La voiture autonome, une usine logicielle d’une grande complexité
⏱ 5 minOn dit parfois que la voiture autonome sera un ordinateur avec des roues. On peut ajouter que ce sera surtout un labyrinthe logiciel d’une rare complexité. À elle seule, la perception de l’environnement repose sur une batterie d’algorithmes divers et variés, plus ou moins spécialisés, coopérants, voire en concurrence…
Pour doter un véhicule de capacités de perception autorisant une forte autonomie, il faut tout d’abord une batterie de capteurs divers et complémentaires, produisant chacun un flux de données particulier (lire l’article 1 de ce dossier « Des capteurs multiples, divers et complémentaires« ). Le plus dur vient après : pour détecter, classifier, reconnaître, interpréter ce que véhiculent ces données, il faut construire une vaste usine logicielle, d’une grande complexité. « Chaque équipe a sa conception de l’architecture logicielle idéale capable de fournir toutes les informations nécessaires à la prise de décision », constate Fawzi Nashashibi, le responsable de l’équipe-projet RITS (Robotics and Intelligent Transportation Systems) à l’Inria (Institut national de recherche en informatique et en automatique).

Informations fournies>

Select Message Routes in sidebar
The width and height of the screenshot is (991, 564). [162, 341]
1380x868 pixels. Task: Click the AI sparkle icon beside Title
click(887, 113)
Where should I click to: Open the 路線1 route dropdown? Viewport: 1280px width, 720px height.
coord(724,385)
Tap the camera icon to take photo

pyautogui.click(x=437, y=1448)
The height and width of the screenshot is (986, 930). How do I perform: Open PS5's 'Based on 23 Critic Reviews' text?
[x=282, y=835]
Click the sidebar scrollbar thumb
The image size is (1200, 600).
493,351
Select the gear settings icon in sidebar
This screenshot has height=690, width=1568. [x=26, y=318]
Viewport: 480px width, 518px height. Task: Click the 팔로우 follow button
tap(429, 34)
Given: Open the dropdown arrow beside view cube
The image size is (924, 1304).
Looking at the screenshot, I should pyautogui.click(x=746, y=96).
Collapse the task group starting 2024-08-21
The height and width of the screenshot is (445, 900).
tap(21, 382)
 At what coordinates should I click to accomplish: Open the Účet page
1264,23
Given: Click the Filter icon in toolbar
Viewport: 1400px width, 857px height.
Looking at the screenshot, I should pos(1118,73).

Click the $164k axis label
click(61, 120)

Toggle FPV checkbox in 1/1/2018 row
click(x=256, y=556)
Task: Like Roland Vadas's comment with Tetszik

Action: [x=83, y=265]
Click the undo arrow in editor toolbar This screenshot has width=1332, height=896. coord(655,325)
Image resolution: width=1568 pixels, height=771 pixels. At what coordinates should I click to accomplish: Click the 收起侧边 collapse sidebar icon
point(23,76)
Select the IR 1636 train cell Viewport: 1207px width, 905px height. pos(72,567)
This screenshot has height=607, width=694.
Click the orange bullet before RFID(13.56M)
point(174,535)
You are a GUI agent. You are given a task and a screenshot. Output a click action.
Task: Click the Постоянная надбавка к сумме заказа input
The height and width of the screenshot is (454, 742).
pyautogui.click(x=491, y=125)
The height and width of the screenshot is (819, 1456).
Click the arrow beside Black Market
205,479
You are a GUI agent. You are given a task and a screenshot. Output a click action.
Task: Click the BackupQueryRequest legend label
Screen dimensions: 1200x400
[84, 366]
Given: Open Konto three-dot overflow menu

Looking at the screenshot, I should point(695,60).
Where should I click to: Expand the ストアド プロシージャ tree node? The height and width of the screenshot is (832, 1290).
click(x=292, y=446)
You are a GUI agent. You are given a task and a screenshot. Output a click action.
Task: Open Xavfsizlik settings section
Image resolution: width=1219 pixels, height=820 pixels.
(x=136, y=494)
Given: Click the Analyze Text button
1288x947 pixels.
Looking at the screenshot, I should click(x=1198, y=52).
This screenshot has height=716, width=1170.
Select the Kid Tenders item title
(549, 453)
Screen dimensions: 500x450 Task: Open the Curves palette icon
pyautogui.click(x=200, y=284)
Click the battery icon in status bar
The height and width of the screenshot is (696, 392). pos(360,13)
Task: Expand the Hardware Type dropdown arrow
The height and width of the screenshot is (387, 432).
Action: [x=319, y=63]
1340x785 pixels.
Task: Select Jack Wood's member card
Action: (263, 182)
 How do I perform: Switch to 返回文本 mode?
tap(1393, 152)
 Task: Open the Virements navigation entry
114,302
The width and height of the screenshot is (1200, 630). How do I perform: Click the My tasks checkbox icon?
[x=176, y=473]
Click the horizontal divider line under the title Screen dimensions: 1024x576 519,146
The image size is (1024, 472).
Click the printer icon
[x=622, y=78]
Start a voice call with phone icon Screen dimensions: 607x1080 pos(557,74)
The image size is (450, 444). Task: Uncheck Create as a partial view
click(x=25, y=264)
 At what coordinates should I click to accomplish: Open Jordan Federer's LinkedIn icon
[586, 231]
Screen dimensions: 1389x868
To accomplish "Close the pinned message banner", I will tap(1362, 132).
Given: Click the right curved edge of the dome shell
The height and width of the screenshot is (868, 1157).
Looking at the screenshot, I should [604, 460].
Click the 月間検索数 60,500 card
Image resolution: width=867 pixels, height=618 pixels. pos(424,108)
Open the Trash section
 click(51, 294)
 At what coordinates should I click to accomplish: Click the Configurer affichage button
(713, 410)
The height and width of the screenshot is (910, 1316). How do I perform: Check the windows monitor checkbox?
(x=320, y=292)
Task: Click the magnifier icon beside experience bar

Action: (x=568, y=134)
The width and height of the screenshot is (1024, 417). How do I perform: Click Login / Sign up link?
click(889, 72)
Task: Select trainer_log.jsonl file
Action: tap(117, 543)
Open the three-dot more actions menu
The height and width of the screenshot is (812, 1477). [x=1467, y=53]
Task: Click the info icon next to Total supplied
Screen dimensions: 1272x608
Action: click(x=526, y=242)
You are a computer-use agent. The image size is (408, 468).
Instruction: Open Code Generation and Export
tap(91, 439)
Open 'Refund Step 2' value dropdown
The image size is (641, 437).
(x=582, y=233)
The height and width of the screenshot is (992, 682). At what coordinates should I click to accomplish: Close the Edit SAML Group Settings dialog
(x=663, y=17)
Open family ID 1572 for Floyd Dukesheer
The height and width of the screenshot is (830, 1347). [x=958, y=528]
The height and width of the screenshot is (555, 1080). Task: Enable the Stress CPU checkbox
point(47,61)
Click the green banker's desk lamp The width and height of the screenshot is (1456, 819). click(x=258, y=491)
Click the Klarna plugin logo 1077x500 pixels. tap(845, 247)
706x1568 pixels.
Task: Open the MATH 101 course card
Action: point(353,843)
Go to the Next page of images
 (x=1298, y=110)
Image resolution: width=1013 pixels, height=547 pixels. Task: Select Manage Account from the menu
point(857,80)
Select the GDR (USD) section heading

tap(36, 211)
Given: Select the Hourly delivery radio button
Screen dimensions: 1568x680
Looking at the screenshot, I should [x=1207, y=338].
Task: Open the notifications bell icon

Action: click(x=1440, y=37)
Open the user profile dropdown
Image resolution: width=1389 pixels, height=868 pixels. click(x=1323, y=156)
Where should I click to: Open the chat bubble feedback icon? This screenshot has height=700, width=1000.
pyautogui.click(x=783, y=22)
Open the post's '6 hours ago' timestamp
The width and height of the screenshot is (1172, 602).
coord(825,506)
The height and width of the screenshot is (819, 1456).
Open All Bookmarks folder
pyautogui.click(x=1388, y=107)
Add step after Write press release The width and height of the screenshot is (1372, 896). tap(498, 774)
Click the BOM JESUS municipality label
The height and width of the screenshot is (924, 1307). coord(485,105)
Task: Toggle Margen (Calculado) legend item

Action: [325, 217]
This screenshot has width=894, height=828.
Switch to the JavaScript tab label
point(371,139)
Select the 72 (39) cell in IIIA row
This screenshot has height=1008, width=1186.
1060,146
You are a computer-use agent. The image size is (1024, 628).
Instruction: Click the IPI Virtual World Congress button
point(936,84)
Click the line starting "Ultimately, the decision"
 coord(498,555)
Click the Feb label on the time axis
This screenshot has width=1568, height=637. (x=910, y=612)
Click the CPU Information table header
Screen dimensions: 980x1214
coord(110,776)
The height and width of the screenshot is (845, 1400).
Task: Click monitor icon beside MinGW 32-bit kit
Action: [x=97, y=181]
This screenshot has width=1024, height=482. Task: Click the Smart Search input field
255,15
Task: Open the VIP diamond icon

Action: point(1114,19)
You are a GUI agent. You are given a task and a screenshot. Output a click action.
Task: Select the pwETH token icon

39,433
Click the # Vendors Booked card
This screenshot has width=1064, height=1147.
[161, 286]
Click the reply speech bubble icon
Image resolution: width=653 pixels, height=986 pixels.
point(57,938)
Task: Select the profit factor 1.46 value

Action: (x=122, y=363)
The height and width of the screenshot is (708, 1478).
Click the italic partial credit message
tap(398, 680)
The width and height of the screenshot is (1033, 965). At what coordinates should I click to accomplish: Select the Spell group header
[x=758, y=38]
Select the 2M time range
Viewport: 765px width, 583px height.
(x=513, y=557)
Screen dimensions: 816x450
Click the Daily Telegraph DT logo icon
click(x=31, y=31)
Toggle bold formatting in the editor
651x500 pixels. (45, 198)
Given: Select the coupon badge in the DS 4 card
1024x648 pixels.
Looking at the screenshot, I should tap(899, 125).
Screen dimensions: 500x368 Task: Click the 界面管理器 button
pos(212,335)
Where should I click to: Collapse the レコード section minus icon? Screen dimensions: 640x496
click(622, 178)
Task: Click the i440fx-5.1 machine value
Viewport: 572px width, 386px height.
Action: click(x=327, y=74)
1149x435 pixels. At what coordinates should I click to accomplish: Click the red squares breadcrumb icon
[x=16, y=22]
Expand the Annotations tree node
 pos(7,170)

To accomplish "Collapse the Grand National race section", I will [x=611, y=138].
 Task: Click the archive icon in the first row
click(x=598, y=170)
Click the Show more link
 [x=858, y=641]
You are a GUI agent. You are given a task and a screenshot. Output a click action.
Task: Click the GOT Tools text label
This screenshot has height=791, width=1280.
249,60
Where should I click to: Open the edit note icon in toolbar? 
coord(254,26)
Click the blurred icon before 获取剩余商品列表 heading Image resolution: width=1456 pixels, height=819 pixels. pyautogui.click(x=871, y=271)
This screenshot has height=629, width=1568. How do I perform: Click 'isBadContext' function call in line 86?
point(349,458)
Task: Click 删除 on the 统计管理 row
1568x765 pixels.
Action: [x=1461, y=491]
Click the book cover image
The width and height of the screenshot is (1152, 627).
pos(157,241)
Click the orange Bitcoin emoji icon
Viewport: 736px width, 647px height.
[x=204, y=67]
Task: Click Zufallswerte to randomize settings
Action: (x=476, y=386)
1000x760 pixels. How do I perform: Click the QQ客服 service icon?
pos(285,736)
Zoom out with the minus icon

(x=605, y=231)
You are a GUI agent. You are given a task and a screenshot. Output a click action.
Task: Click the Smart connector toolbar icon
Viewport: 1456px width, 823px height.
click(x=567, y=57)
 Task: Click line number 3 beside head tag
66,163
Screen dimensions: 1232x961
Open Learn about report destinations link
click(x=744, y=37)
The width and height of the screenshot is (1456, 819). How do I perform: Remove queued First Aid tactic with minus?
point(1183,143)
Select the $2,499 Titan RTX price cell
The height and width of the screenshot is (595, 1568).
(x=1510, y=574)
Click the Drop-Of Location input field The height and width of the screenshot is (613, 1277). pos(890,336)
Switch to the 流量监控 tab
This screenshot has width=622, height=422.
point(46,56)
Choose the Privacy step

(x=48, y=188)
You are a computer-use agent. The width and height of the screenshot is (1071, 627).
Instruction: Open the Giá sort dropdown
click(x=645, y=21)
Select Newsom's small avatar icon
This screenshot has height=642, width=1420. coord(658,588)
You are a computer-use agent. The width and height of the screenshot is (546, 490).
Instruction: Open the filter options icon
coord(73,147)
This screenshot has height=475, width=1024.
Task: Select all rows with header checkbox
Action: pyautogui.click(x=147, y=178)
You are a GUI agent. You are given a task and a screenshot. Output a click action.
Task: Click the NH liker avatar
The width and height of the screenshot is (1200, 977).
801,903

Exercice proposé> D’après le texte sur la voiture autonome, quel est le nom complet de l’équipe-projet désignée par le sigle RITS ?

Réponse attendue> Robotics and Intelligent Transportation Systems.